Last night I got to fly in a Blackhawk at night back down to Bagram. The trip was justified because I helped LCDR Tillery and CDR Flesvig, with all their bags on the first leg of their long trip home. Secondly, I was encouraged to find and meet the Air Mobility operations team to build report as I lean on them often to coordinate moving reporters around the country. The last reason was that Dave has arrived and is stationed in Bagram for about the length of time that I will be at HQ.

I landed at the base later in the evening, but Dave was able to borrow a car and come get me and bring me to his barracks. He showed me one of his maintenance hangars and a couple of his Apaches – pretty bad ass bird. He told me about some of the missions they run and we commiserated on the arduous travels to get here. He told me about how frustrating it is for him to be the pilot with the most combat time and the most flying hours of anyone in the unit, while being the least experienced on that platform. He deployed almost right away after he finished his qualification training on the Apache.

Me and Dave, Bagram Airfield, Afghanistan
Me and Dave, Bagram Airfield, Afghanistan

We got coffee and hung out, we FaceTimed with mom and dad and his Melissa. Mine couldn’t answer the phone because she was on her way to get the kids bunk beds. I stayed in his barracks with him; as a senior WO3, he gets his own hooch, so I slept in the extra rack while he stayed awake and watched movies in order to reset his clock to start flying nights. It was really nice to see him and I hope that sometime in the next nine months that we are here, I will get to again.

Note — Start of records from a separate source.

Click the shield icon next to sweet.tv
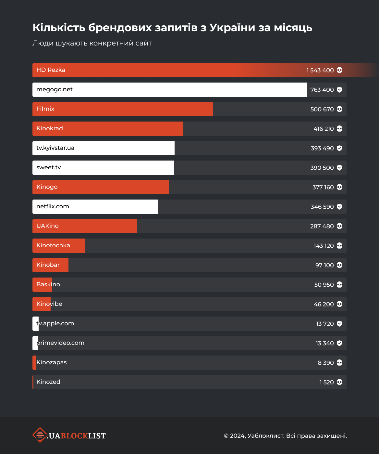This screenshot has height=454, width=379. click(339, 168)
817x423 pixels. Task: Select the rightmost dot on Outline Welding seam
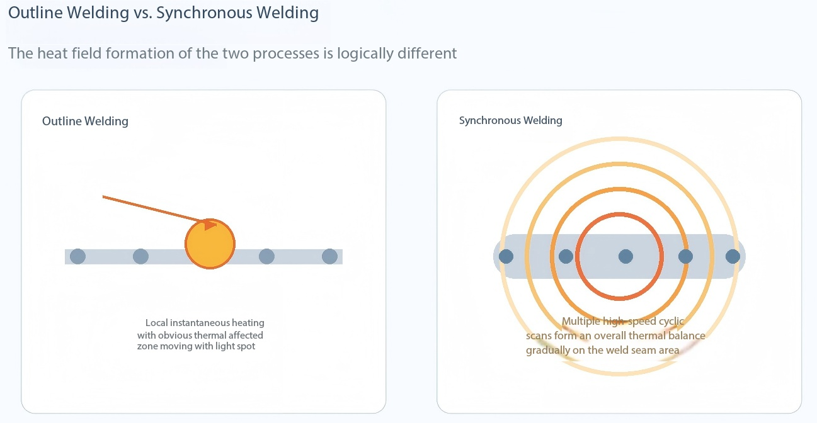pos(329,256)
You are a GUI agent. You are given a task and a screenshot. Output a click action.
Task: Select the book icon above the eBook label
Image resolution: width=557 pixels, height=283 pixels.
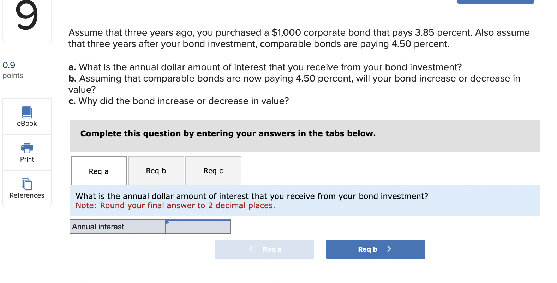(x=27, y=112)
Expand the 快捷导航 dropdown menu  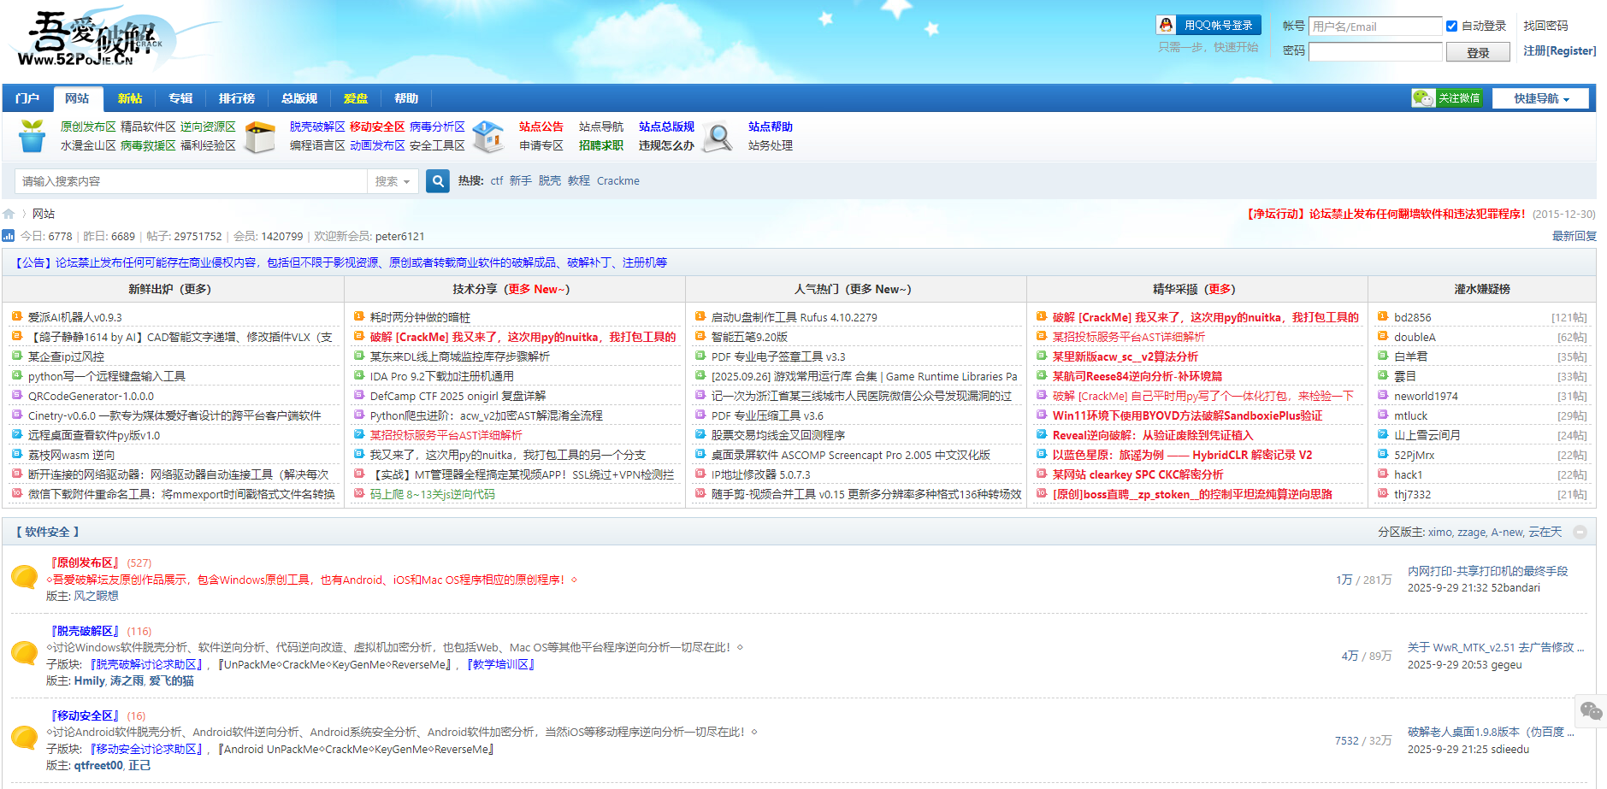click(1540, 98)
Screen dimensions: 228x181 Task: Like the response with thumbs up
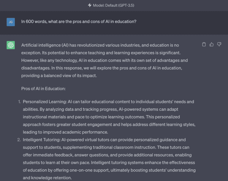212,44
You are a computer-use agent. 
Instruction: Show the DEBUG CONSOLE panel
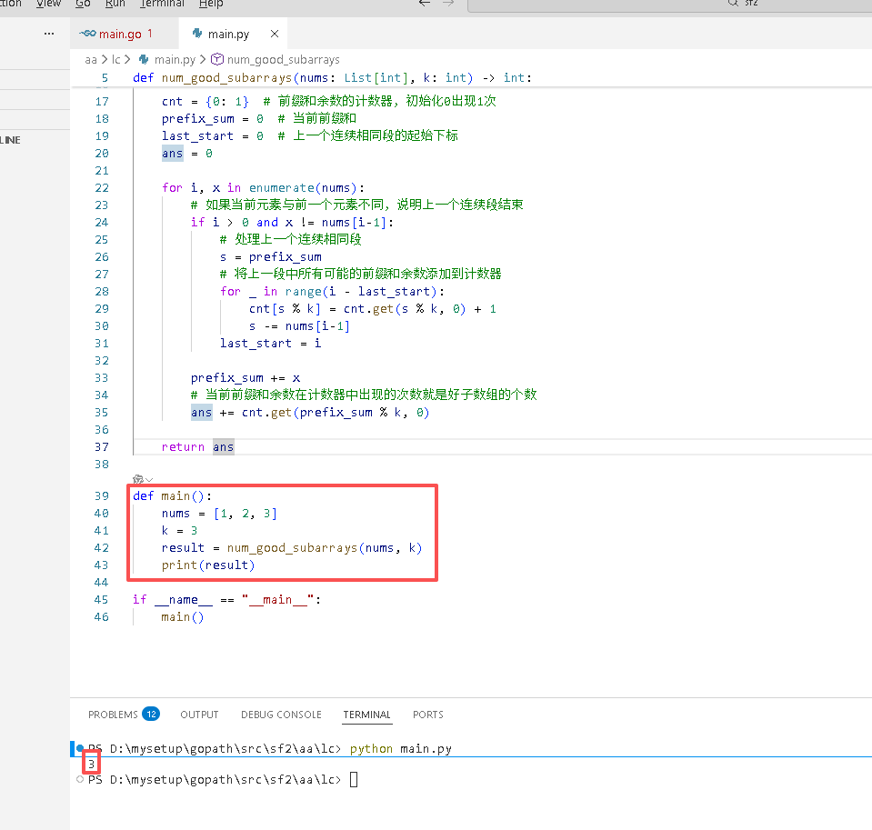[281, 715]
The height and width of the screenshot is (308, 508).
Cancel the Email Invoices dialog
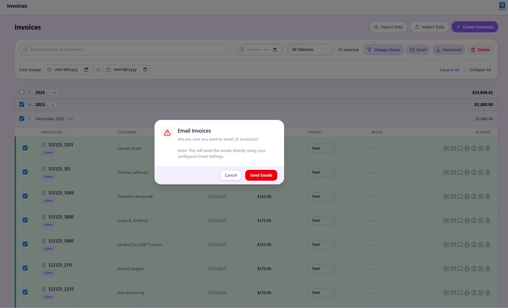click(230, 175)
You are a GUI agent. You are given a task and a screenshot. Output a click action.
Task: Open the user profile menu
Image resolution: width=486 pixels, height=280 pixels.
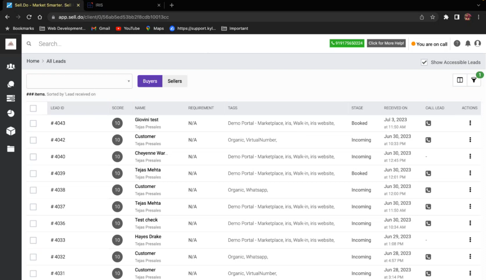point(477,44)
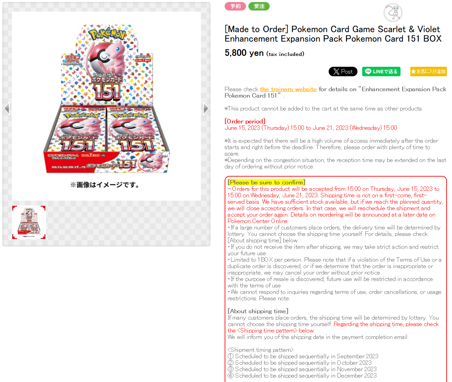
Task: Click the [About shipping time] heading
Action: (x=258, y=311)
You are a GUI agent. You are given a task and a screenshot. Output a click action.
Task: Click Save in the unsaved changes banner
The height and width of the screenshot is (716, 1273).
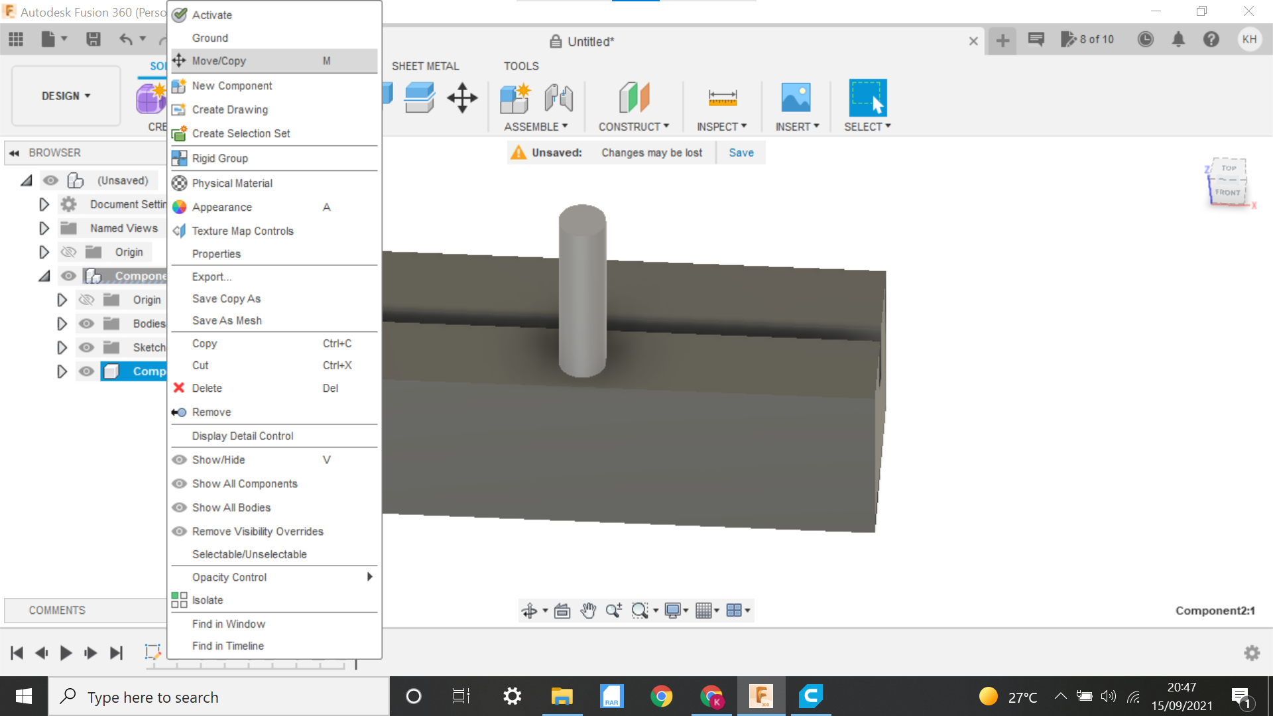(741, 152)
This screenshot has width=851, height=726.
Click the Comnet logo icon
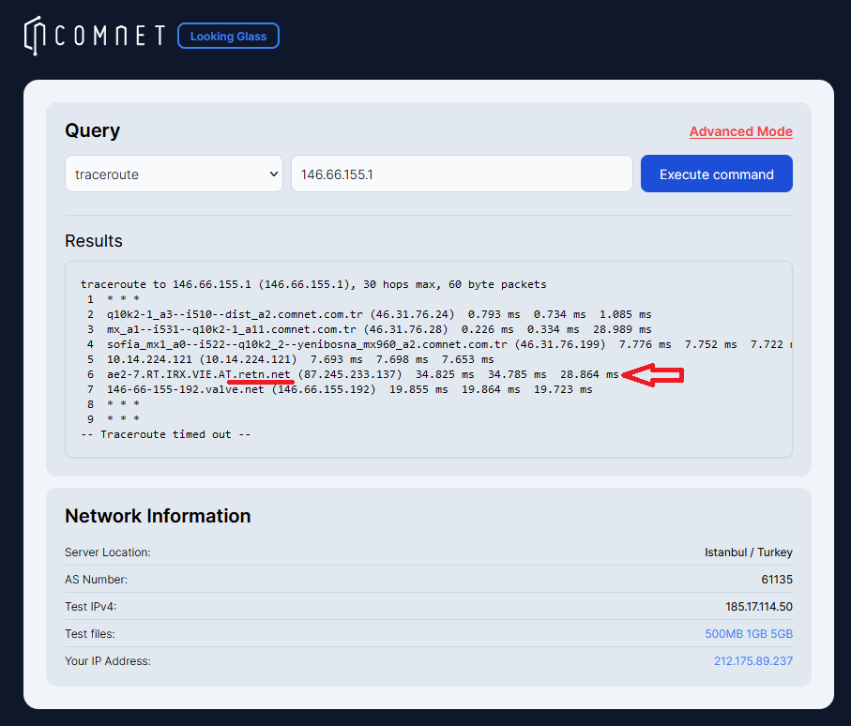coord(36,36)
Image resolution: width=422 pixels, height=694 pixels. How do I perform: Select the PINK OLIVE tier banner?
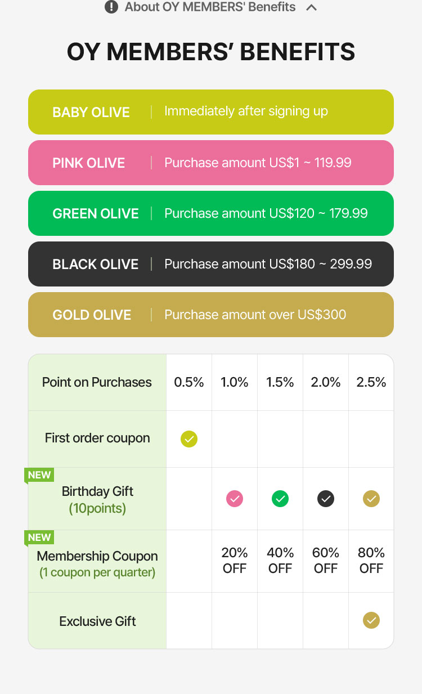(211, 163)
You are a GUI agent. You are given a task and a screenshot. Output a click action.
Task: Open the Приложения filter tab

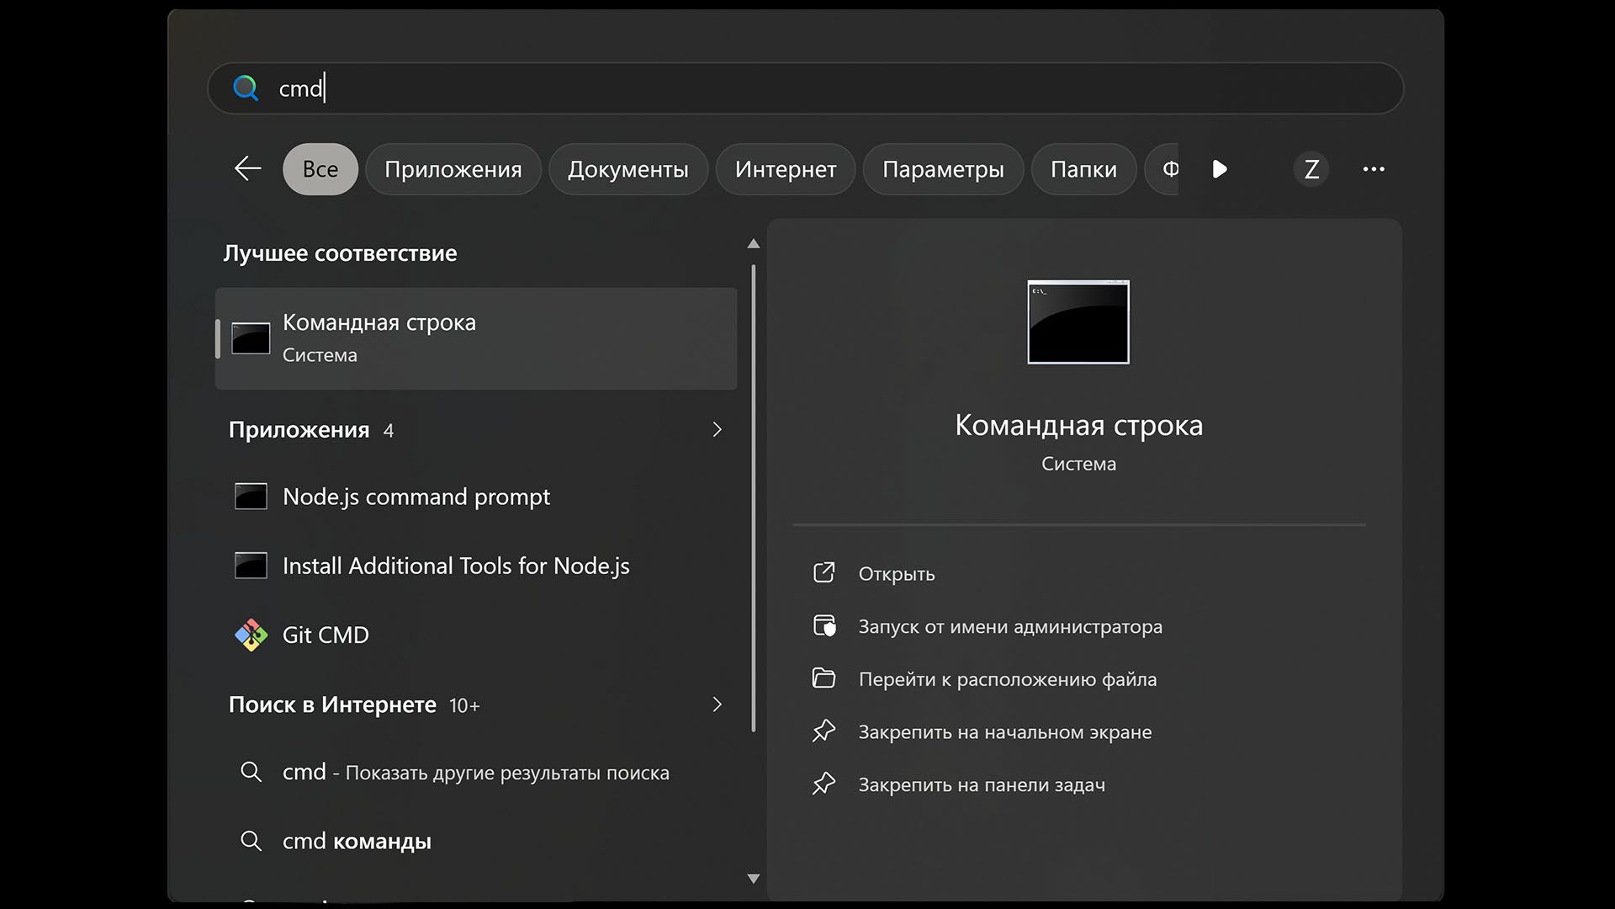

The next morning, he helped me navigate a bus that transits the base. We got breakfast, then I bussed back to the other side of the base where the passenger (PAX) terminal is. I found out around midnight that my flight back was scheduled for 7 am. I missed that one because I still needed to meet the air ops folks. Problem was, no one knew where they were. Someone directed me to the right place, but when I got there, I asked someone if they knew what building I should go to and they directed me half a mile down the road. This turned into a wild goose chase, but I met with every air ops people I would ever work with, civilian and mil air, and eventually found the folks I was looking for, one door down from the person I originally asked if I was in the right place. But, I made the contacts I needed and was able to jump on a flight space-available and get back to work in time for a photo shoot with the 4 star general I was scheduled to shoot.

The flight back was interesting; six passengers plus two pilots and two gunners in a Blackhawk. A bus brings us from the terminal out to the flight line, and the six of us dawning kevlar and vests and luggage accompaniments, climb into the chopper. She (do you refer to helicopters as female the way we sailors do for ships?) taxi’s out and begins to take off. She then hovers over the end of the runway for a somewhat alarming length of time. Then we finally get going and the landscape looks so much different than the darkness we flew through the night before. We approach a small mountain and the port side gunner fires a few rounds. Then we circle around the mountain and the starbard gun pops a few off.

We circle the mountain four times while the soldier tries to clear his gun and reset the amo belt. Then I notice we are heading the wrong direction. We land back the Bagram airfield, taxi all the way around the flightline so the gunner can dismount and replace the weapon. When we get back to the mountain he opens up his new toy on some unsuspecting rocks. It was a long flight for sitting in a jump seat with a full protective kit on, but eventually I got back to my base and got to work.